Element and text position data

╭──

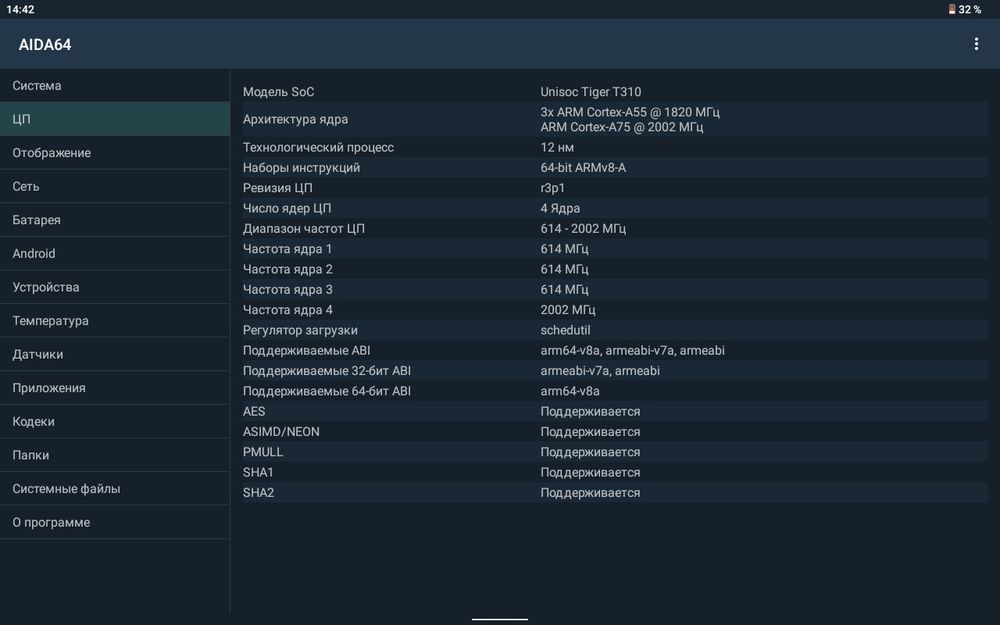Open the three-dot overflow menu
Screen dimensions: 1000x625
coord(976,44)
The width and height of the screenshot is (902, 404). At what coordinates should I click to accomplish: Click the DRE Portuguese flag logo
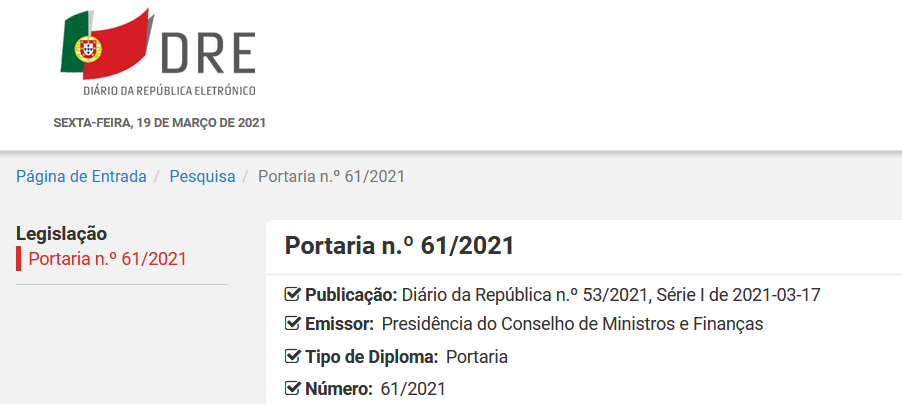point(107,44)
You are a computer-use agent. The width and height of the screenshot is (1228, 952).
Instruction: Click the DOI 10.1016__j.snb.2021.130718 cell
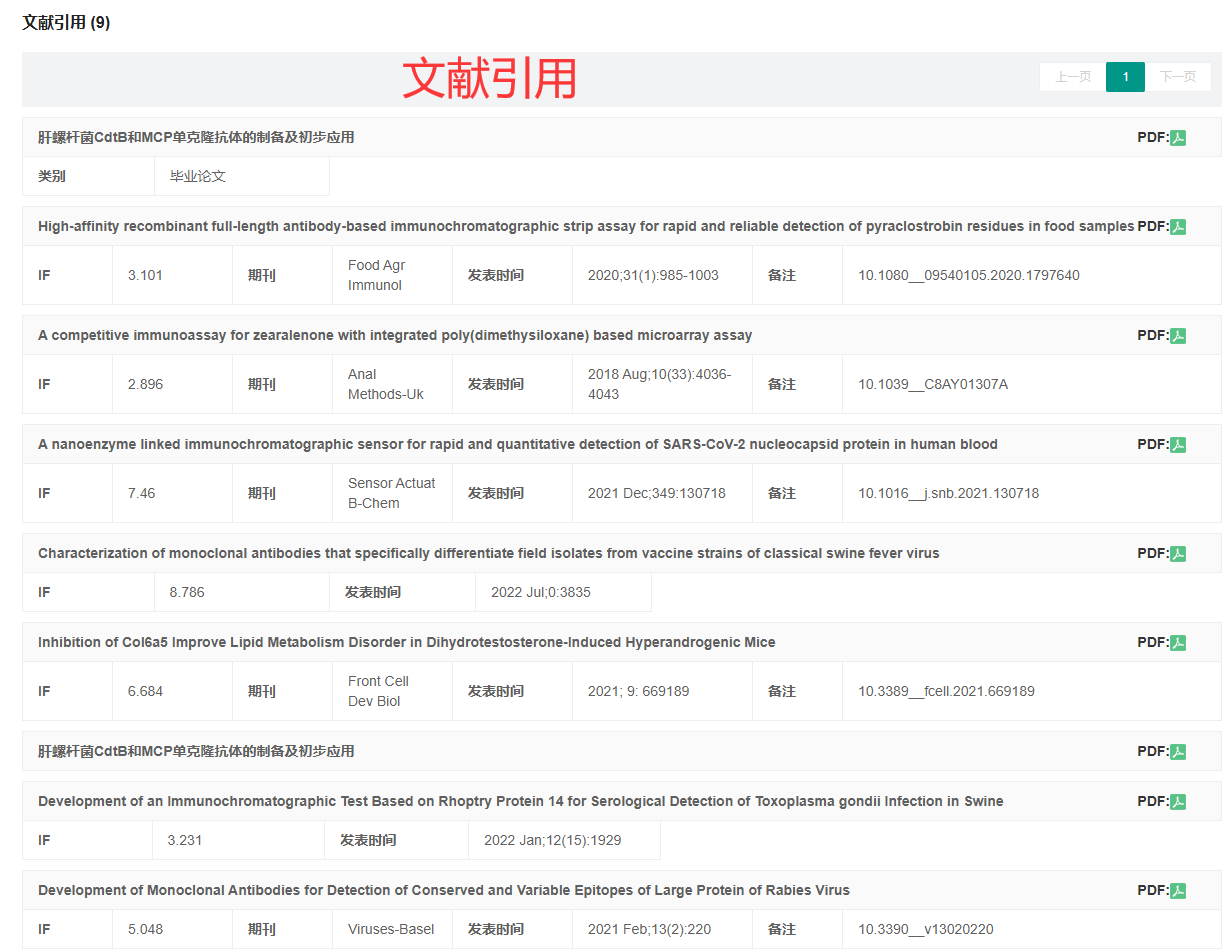click(x=948, y=494)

╰──

• AIM OF THE EXERCISE:
Put the lines of these records into a JSON list of strings, one string per line, leaving out blank lines and the pictures.

• TASK RESULT:
[
  "Open the three-dot overflow menu",
  "Screen dimensions: 1000x625",
  "coord(976,44)",
  "The width and height of the screenshot is (902, 404). At what coordinates should I click to accomplish: Click the DRE Portuguese flag logo",
  "point(107,44)",
  "You are a computer-use agent. The width and height of the screenshot is (1228, 952).",
  "Instruction: Click the DOI 10.1016__j.snb.2021.130718 cell",
  "click(x=948, y=494)"
]